A escova de dentes, um item essencial para a higiene bucal, pode abrigar milhões de microrganismos. Pesquisadores descobriram que entre 1 milhão a 12 milhões de bactérias, fungos e vírus podem residir nas cerdas da escova.
Este fenômeno ocorre porque as escovas entram em contato com a boca, onde diversos micróbios se acumulam.

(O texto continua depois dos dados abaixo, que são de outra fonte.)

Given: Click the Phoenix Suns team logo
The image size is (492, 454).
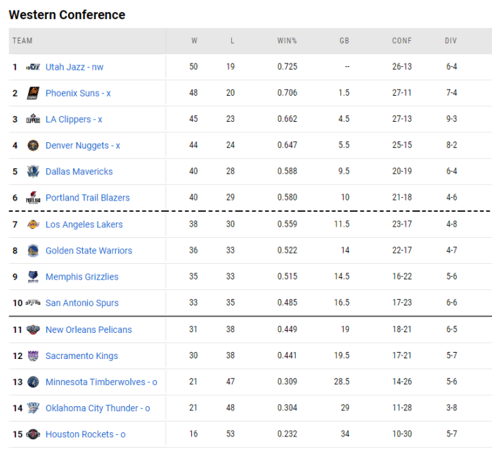Looking at the screenshot, I should tap(33, 93).
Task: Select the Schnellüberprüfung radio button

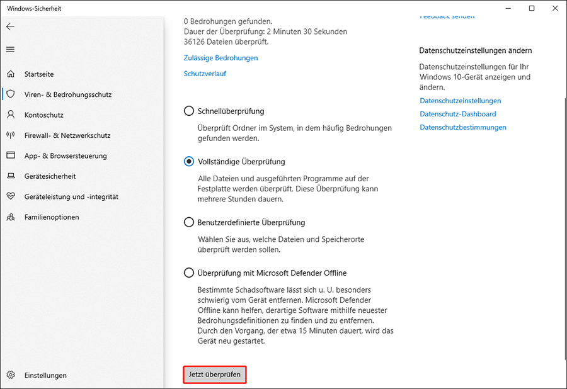Action: (x=189, y=111)
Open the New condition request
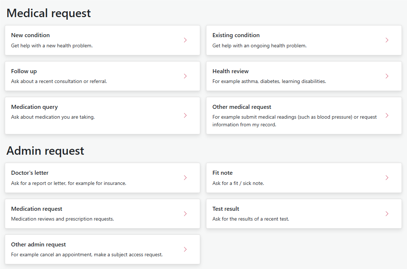 click(30, 35)
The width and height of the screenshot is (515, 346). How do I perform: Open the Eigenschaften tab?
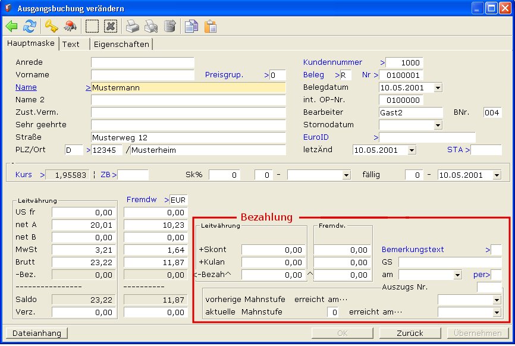point(121,45)
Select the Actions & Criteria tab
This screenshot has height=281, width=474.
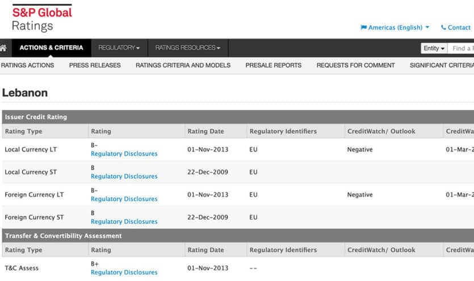(51, 48)
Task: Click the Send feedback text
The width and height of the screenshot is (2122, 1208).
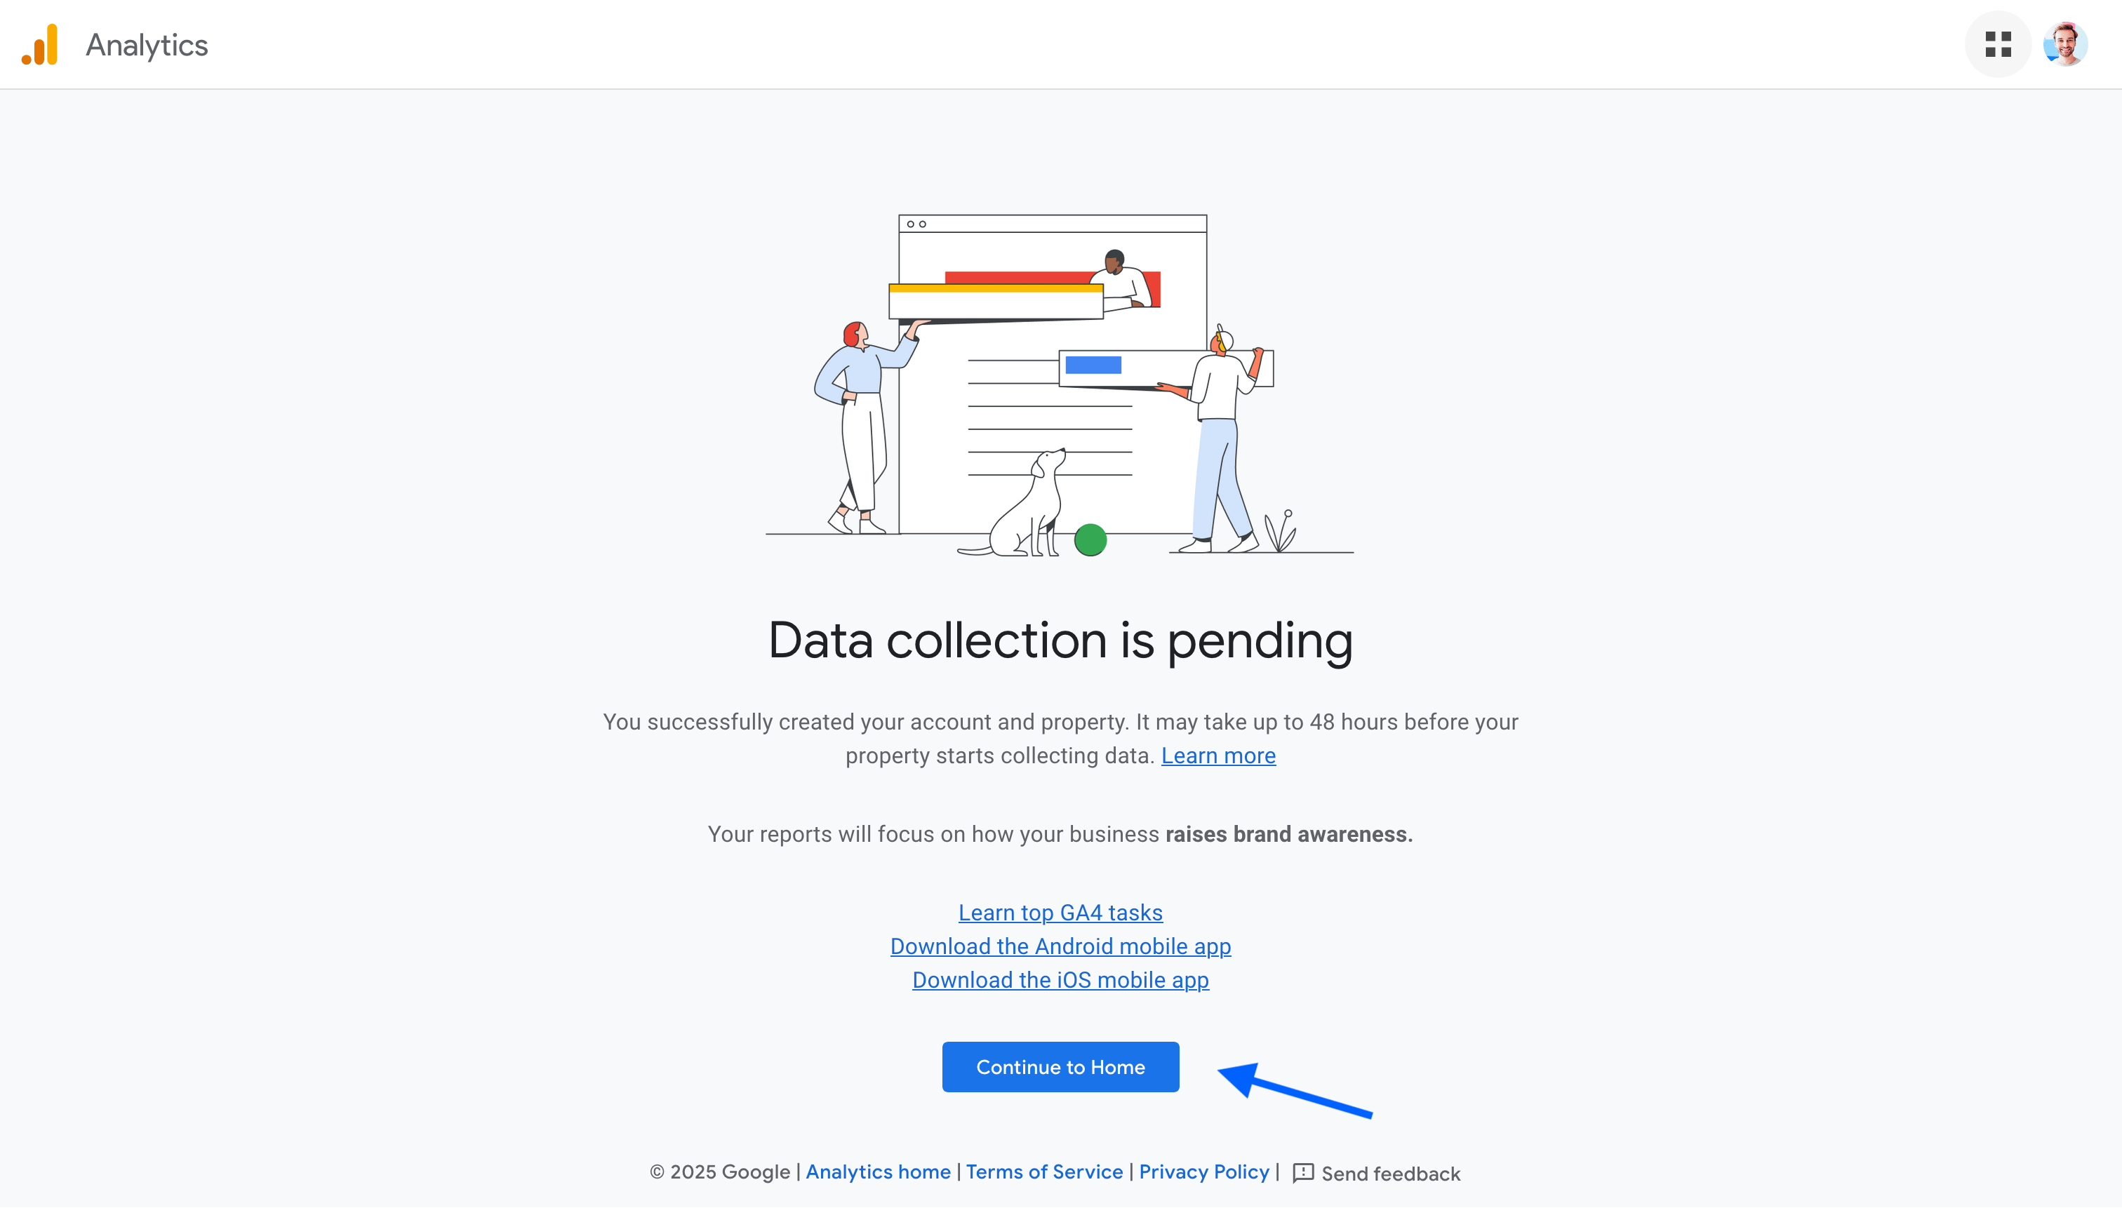Action: [x=1390, y=1174]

Além disso, o ambiente do banheiro contribui para a proliferação desses organismos.
Ambiente propício à contaminação
Diariamente, a escova de dentes se torna um meio ideal para microrganismos, que aderem às cerdas úmidas e repletas de resíduos.
Estudos demonstram que aerossóis gerados ao dar descarga no vaso sanitário podem contaminar objetos em um raio de até 1,5 metro, incluindo escovas de dentes.
Esta “pluma do vaso sanitário” espalha bactérias como Escherichia coli e Pseudomonas aeruginosa, associadas a infecções se transferidas inadequadamente.
Riscos e cuidados necessários
Embora muitos microrganismos nas escovas sejam inofensivos e normais no ecossistema bucal, alguns podem representar riscos à saúde. Há evidências que Pseudomonas aeruginosa e outros micróbios podem ser transferidos se a escova não for higienizada corretamente.
Recomenda-se evitar compartilhar escovas e armazená-las longe do vaso sanitário. A escova deve ser trocada a cada três meses ou antes, se as cerdas estiverem desgastadas.
Manter a tampa do vaso fechada ao dar descarga também ajuda a evitar a disseminação de partículas contaminantes.
Cientistas trabalham em métodos mais avançados para proteger a saúde bucal, garantindo que o uso diário da escova de dentes seja minimamente arriscado.